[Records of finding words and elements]
────────────────────
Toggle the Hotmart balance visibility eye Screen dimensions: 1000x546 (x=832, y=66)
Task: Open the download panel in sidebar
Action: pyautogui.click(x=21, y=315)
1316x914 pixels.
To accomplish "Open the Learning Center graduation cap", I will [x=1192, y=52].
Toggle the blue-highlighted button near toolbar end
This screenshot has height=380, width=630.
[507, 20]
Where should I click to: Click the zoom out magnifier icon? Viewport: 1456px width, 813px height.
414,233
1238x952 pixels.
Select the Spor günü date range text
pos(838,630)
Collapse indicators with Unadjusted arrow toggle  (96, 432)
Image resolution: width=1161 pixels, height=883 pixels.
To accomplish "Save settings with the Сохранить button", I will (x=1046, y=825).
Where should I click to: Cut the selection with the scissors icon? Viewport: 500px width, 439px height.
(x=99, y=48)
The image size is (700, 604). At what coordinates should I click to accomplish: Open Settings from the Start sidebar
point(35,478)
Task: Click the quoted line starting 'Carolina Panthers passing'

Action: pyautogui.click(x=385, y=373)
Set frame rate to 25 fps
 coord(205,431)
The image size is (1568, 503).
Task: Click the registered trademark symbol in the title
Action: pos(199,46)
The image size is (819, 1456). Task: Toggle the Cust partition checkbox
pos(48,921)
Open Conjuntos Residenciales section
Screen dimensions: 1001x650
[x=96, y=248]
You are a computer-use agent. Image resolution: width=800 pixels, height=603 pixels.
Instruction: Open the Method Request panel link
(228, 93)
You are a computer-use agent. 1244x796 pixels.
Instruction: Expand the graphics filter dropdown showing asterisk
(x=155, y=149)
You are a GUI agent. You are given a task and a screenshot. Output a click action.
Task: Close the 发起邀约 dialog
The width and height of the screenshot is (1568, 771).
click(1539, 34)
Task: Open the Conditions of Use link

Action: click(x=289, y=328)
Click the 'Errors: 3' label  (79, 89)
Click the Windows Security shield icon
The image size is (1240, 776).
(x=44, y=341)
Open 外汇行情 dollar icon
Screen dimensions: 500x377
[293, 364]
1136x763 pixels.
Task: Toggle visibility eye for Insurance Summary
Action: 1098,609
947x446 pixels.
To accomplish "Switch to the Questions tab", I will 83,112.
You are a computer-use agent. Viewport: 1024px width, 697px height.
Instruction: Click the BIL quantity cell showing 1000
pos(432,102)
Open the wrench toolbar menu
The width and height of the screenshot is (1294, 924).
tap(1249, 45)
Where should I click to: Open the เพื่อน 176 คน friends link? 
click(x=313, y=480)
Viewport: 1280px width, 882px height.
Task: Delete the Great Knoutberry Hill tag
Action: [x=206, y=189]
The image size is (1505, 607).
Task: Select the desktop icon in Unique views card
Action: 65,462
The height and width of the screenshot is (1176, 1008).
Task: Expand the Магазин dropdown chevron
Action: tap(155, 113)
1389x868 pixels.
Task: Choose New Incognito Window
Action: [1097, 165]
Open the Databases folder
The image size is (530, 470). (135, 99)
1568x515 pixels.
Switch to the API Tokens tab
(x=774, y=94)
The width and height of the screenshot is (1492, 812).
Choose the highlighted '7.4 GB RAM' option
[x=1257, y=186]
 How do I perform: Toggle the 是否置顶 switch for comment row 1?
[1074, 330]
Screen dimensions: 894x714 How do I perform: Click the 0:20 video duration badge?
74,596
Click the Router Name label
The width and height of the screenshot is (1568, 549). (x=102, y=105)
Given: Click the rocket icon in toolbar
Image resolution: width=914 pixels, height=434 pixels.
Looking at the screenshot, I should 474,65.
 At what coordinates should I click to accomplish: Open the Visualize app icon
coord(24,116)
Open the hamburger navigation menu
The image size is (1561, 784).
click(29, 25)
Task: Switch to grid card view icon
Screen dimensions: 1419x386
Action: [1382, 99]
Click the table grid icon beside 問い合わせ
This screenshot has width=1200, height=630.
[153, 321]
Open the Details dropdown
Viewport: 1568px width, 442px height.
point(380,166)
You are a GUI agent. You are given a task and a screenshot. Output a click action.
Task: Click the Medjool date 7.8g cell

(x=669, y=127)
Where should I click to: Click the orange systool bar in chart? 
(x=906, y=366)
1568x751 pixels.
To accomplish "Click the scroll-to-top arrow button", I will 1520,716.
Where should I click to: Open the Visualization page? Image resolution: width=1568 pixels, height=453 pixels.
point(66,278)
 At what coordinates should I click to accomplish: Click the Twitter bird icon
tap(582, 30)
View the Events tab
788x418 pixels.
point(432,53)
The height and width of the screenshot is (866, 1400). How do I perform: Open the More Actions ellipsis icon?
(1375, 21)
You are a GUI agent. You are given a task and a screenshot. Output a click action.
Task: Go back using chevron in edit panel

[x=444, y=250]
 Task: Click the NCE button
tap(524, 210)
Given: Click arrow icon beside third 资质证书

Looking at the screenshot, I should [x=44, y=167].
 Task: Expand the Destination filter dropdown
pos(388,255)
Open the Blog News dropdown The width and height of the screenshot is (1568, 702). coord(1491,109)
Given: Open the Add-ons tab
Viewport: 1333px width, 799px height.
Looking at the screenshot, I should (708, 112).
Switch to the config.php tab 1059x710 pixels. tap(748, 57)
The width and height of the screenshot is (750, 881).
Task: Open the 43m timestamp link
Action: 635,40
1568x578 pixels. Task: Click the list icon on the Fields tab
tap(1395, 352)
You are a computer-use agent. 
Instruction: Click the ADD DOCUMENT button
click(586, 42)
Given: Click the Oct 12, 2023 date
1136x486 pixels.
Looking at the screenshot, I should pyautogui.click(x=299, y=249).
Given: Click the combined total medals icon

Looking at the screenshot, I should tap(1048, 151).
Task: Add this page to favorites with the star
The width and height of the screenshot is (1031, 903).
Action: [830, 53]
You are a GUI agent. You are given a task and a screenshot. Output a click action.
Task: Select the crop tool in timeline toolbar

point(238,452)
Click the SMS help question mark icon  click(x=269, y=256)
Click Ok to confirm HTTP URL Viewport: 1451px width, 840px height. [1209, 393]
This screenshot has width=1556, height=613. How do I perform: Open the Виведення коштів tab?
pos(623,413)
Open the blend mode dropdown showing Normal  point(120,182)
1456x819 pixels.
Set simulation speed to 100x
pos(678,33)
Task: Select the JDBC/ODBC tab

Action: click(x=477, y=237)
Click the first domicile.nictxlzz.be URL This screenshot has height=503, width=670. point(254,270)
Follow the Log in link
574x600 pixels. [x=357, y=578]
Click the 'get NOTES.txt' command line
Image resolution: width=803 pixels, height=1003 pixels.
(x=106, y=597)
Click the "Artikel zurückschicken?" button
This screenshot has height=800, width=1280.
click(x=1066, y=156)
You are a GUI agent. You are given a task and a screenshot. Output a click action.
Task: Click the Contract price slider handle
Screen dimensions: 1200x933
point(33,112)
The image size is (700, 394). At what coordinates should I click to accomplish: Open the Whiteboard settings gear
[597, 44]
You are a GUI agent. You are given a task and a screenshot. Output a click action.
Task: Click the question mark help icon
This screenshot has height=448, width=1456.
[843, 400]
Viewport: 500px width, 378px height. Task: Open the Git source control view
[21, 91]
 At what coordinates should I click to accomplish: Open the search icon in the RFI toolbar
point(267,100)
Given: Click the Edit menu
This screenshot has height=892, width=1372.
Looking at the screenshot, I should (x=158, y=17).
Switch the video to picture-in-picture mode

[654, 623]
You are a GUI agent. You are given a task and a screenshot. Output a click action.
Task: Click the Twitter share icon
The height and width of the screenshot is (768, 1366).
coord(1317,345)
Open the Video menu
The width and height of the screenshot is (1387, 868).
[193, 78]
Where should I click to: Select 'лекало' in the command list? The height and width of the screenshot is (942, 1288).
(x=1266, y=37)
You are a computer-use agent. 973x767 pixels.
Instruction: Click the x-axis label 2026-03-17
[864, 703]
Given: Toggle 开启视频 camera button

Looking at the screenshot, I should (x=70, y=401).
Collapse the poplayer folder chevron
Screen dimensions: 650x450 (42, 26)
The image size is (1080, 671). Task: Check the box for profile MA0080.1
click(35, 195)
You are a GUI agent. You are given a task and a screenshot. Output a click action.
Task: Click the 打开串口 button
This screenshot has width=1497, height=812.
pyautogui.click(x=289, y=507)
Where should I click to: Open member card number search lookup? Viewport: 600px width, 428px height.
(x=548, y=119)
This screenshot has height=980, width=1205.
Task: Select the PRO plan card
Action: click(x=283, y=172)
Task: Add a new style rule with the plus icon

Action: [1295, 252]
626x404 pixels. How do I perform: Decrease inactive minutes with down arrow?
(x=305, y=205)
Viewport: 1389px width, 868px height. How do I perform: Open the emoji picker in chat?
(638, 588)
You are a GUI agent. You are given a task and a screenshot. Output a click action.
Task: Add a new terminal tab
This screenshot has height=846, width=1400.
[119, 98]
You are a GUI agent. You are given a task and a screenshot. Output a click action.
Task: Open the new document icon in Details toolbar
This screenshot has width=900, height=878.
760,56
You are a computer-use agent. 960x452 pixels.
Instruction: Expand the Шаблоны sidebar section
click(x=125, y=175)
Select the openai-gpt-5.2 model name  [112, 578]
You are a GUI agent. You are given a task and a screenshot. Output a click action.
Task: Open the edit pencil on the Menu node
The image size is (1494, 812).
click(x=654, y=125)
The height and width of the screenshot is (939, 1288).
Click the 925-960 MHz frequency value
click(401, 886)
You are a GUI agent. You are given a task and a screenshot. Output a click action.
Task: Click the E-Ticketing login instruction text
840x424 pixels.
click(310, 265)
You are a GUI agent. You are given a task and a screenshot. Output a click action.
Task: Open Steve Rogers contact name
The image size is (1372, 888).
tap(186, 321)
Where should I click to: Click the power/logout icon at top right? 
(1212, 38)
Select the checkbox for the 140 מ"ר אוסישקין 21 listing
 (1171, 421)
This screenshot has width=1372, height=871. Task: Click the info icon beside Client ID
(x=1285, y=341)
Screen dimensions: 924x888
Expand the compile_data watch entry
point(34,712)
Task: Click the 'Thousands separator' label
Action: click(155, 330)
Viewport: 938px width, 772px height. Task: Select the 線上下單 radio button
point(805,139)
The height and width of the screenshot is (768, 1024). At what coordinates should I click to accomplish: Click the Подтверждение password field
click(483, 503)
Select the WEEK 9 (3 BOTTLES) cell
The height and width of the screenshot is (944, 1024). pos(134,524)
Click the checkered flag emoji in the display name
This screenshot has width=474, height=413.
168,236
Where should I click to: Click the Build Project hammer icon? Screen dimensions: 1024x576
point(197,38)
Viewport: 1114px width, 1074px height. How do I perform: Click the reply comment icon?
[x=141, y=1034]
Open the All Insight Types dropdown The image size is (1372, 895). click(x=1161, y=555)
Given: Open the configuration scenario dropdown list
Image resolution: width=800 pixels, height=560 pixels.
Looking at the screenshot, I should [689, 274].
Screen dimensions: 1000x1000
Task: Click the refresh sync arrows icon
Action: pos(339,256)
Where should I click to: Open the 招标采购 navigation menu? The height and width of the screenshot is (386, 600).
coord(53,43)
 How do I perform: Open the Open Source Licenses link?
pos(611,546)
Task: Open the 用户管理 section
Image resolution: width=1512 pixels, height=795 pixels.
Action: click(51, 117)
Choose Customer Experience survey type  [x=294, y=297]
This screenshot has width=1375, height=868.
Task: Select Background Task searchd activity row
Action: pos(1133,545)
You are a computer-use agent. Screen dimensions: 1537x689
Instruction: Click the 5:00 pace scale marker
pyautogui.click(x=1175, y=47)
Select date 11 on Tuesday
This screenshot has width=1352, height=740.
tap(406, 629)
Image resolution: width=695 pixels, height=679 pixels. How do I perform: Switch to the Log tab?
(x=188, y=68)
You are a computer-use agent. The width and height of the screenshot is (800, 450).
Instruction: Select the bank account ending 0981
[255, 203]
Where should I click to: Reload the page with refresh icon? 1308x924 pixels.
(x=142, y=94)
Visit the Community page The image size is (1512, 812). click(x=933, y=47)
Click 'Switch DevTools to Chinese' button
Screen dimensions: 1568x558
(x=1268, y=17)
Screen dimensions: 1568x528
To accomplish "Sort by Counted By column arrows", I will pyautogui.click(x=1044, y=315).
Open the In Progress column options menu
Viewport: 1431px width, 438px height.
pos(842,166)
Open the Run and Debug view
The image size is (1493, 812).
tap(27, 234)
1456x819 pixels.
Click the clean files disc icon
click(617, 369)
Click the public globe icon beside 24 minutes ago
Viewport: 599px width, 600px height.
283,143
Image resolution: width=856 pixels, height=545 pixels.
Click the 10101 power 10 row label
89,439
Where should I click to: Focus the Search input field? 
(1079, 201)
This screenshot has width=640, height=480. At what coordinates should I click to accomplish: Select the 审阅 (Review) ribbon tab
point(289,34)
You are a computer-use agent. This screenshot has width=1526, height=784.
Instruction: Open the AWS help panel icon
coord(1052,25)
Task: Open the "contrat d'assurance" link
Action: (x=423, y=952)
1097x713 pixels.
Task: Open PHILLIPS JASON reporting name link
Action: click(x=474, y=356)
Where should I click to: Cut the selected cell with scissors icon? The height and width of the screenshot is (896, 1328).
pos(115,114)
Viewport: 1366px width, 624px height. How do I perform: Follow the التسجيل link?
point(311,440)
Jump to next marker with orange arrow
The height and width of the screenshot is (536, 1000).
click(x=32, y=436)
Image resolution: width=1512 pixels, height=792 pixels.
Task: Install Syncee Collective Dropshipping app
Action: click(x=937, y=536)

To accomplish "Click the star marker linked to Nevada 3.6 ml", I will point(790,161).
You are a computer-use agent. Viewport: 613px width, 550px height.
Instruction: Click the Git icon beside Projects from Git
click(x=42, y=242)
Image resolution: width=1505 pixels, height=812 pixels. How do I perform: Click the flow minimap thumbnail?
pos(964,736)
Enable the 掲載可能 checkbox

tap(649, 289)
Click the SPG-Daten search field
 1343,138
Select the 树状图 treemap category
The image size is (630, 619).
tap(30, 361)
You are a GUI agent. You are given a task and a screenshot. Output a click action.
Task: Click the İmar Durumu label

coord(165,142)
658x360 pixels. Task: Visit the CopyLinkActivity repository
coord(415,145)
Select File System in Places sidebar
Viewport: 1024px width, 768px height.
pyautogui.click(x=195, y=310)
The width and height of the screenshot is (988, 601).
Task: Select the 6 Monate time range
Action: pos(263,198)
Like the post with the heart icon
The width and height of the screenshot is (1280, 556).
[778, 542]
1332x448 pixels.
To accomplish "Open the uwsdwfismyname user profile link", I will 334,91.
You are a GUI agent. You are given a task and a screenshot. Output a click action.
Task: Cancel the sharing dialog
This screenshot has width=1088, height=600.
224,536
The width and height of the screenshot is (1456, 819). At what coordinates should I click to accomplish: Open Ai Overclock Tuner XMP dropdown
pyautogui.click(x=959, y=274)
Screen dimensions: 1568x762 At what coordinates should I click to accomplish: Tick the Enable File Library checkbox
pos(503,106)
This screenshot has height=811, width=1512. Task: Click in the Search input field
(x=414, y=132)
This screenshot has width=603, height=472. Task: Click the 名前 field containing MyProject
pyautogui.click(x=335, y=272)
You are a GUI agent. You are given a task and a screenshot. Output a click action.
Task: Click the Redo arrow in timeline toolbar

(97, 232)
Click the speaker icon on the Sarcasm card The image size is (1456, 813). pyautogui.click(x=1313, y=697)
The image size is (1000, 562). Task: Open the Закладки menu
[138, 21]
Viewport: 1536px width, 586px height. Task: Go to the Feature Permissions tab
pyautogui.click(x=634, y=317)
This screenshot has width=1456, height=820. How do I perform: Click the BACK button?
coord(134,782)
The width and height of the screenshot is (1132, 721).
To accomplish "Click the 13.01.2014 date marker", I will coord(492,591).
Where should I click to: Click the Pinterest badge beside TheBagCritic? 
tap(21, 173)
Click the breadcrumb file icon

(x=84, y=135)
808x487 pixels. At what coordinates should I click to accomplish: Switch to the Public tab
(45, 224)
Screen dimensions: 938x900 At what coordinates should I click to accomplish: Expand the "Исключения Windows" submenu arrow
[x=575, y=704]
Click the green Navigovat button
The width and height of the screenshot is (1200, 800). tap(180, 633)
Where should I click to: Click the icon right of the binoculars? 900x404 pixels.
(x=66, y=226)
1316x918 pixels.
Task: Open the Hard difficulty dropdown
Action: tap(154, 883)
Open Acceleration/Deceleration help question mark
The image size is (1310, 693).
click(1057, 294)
────────────────────
## WHAT TO PRODUCE
Arrange everything from the line containing "Image resolution: width=1505" down to the line containing "I will 334,91." as a Markdown table. Use a column headed No. for the row number and a column headed Line for the line itself, and leave out blank lines.

## FINISHED ANSWER
| No. | Line |
|---|---|
| 1 | Image resolution: width=1505 pixels, height=812 pixels. How do I perform: Click the flow minimap thumbnail? |
| 2 | pos(964,736) |
| 3 | Enable the 掲載可能 checkbox |
| 4 | tap(649, 289) |
| 5 | Click the SPG-Daten search field |
| 6 |  1343,138 |
| 7 | Select the 树状图 treemap category |
| 8 | The image size is (630, 619). |
| 9 | tap(30, 361) |
| 10 | You are a GUI agent. You are given a task and a screenshot. Output a click action. |
| 11 | Task: Click the İmar Durumu label |
| 12 | coord(165,142) |
| 13 | 658x360 pixels. Task: Visit the CopyLinkActivity repository |
| 14 | coord(415,145) |
| 15 | Select File System in Places sidebar |
| 16 | Viewport: 1024px width, 768px height. |
| 17 | pyautogui.click(x=195, y=310) |
| 18 | The width and height of the screenshot is (988, 601). |
| 19 | Task: Select the 6 Monate time range |
| 20 | Action: pos(263,198) |
| 21 | Like the post with the heart icon |
| 22 | The width and height of the screenshot is (1280, 556). |
| 23 | [778, 542] |
| 24 | 1332x448 pixels. |
| 25 | To accomplish "Open the uwsdwfismyname user profile link", I will 334,91. |